[Pixel coordinate grounding data]

============================================================

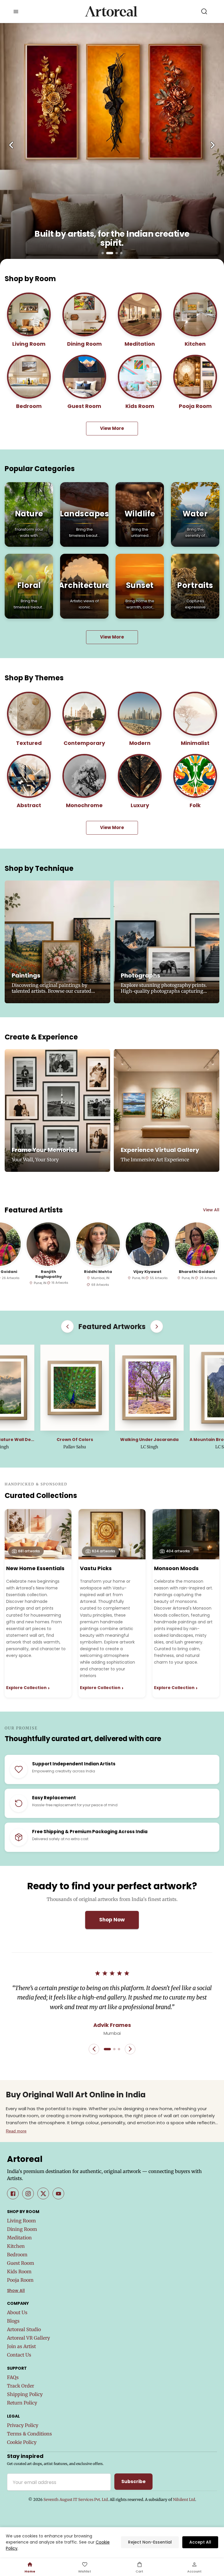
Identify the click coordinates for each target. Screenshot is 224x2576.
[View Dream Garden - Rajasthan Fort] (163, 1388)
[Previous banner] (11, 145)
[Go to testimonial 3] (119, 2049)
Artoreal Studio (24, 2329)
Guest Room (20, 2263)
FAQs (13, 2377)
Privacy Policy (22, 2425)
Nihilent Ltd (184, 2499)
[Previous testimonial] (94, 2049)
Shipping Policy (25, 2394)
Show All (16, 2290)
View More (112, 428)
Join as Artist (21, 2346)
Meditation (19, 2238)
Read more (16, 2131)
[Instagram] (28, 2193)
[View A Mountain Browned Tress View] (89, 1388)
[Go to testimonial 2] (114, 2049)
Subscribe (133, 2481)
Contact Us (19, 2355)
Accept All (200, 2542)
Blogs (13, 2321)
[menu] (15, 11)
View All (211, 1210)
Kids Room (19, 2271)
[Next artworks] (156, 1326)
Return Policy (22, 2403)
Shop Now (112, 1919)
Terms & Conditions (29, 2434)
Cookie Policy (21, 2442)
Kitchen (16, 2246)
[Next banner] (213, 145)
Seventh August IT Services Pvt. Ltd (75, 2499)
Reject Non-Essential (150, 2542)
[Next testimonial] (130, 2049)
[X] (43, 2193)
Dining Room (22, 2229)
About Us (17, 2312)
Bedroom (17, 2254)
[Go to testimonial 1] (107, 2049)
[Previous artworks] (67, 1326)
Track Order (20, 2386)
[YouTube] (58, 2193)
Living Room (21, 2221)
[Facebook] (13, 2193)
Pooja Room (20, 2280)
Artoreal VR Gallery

============================================================

§ Action item
All of the records need to be reproduced exactly, with each picture omitted.

§ Exercise response
Identify the click coordinates for each target. Screenshot is 224x2576.
[View Dream Garden - Rajasthan Fort] (163, 1388)
[Previous banner] (11, 145)
[Go to testimonial 3] (119, 2049)
Artoreal Studio (24, 2329)
Guest Room (20, 2263)
FAQs (13, 2377)
Privacy Policy (22, 2425)
Nihilent Ltd (184, 2499)
[Previous testimonial] (94, 2049)
Shipping Policy (25, 2394)
Show All (16, 2290)
View More (112, 428)
Join as Artist (21, 2346)
Meditation (19, 2238)
Read more (16, 2131)
[Instagram] (28, 2193)
[View A Mountain Browned Tress View] (89, 1388)
[Go to testimonial 2] (114, 2049)
Subscribe (133, 2481)
Contact Us (19, 2355)
Accept All (200, 2542)
Blogs (13, 2321)
[menu] (15, 11)
View All (211, 1210)
Kids Room (19, 2271)
[Next artworks] (156, 1326)
Return Policy (22, 2403)
Shop Now (112, 1919)
Terms & Conditions (29, 2434)
Cookie Policy (21, 2442)
Kitchen (16, 2246)
[Next banner] (213, 145)
Seventh August IT Services Pvt. Ltd (75, 2499)
Reject Non-Essential (150, 2542)
[Next testimonial] (130, 2049)
[X] (43, 2193)
Dining Room (22, 2229)
About Us (17, 2312)
Bedroom (17, 2254)
[Go to testimonial 1] (107, 2049)
[Previous artworks] (67, 1326)
Track Order (20, 2386)
[YouTube] (58, 2193)
Living Room (21, 2221)
[Facebook] (13, 2193)
Pooja Room (20, 2280)
Artoreal VR Gallery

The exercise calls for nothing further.